Buyers are pulling back from the market as U.S. bank earnings are projected to tumble 84 percent in the first quarter, according to Oppenheimer & Co. analyst Meredith Whitney. Citigroup Inc., the biggest U.S. bank by assets, will post a quarterly loss four times as large as she previously estimated, Whitney said yesterday in a revised forecast.
``There is still a lot of fear out there regarding asset- backed CP,'' said Mark Amberson, the director of short-term investments and manager of the $6.2 billion Russell Money Fund at the Russell Investment Group in Tacoma, Washington. ``Everyone is re-thinking their concept of `safe.'''
The broader commercial paper market rose $2.2 billion in the most recent week to $1.83 trillion, according to the Fed data. Companies typically sell commercial paper, which usually matures in three months or less, to help pay day-to-day expenses, including payroll and rent.

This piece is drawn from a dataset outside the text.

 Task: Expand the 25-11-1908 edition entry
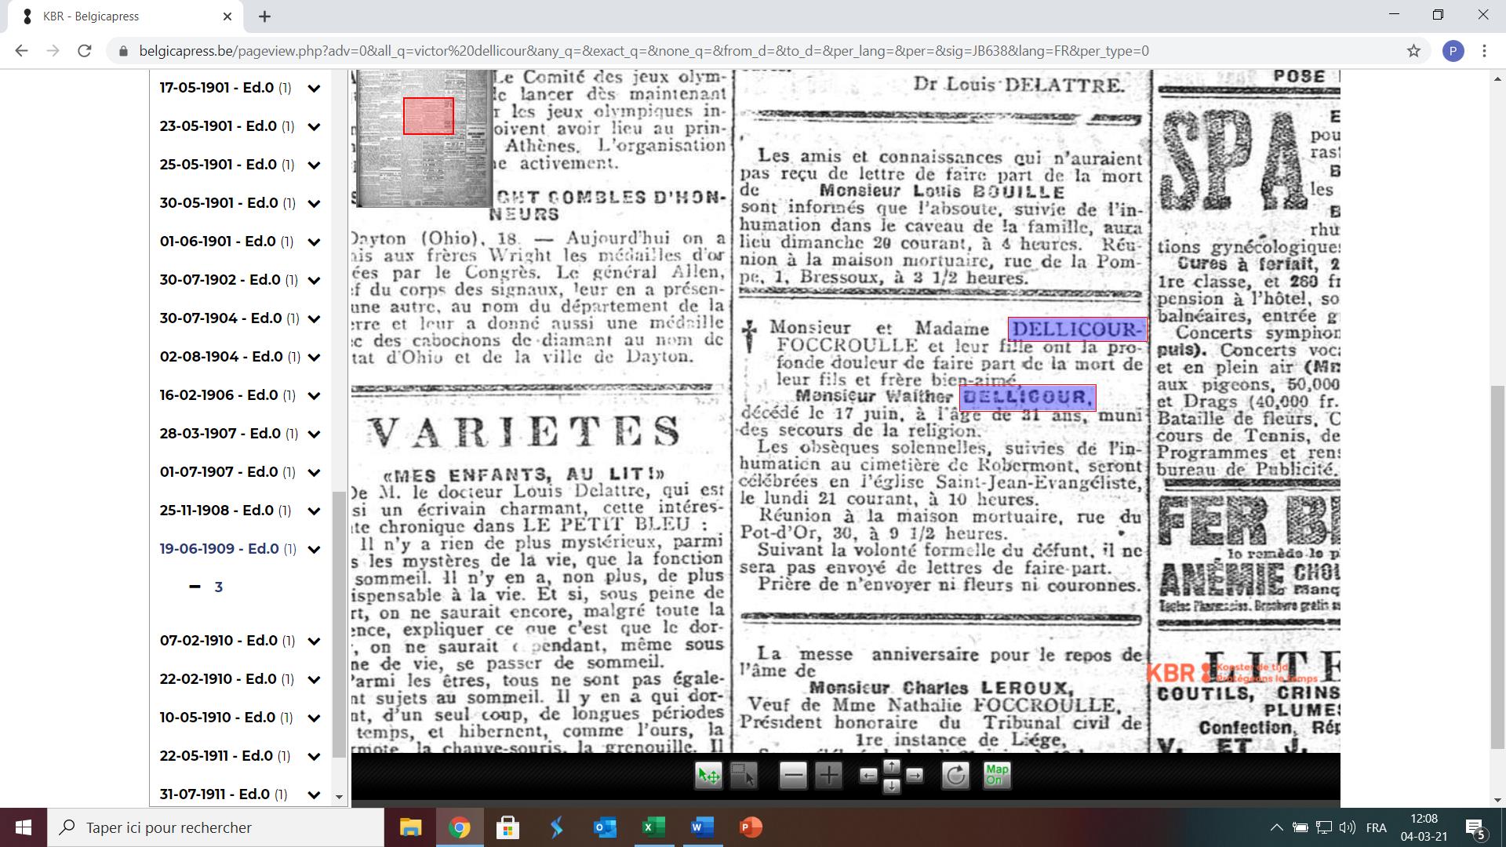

Banks' troubles are arriving just as the U.S. economy is showing signs of a recession. Orders for durable goods unexpectedly fell in February, led by a slump in demand for machinery, as the housing downturn makes companies hesitant to invest.
Economy Shrinks
The 1.7 percent drop in demand for products made to last a least three years followed a 4.7 percent decrease in the prior month, the Commerce Department said yesterday. The department also reported that sales of new homes dropped 1.8 percent last month to a 13-year low.
Morgan Stanley economists now predict the economy will shrink at an annual rate of 0.7 percent in the first quarter, from a previous forecast for a 0.4 percent contraction.
Yields on overnight asset-backed commercial paper increased to 3.08 percent this week from 2.59 percent a week earlier, which was the lowest since April 2005, according to data compiled by Bloomberg.
``Money markets have seized up again and by some measures the funding crisis is more acute then ever before,'' Christoph Rieger, a fixed-income strategist in Frankfurt at Dresdner Kleinwort, wrote in a note to clients today.
The extra yield investors demand to own the debt is 20 basis points over the London interbank offered rate, and overnight asset-backed commercial paper has yielded more than the three-month lending benchmark since the week of Dec. 21, according to data compiled by Bloomberg. A basis point is 0.01 percentage point.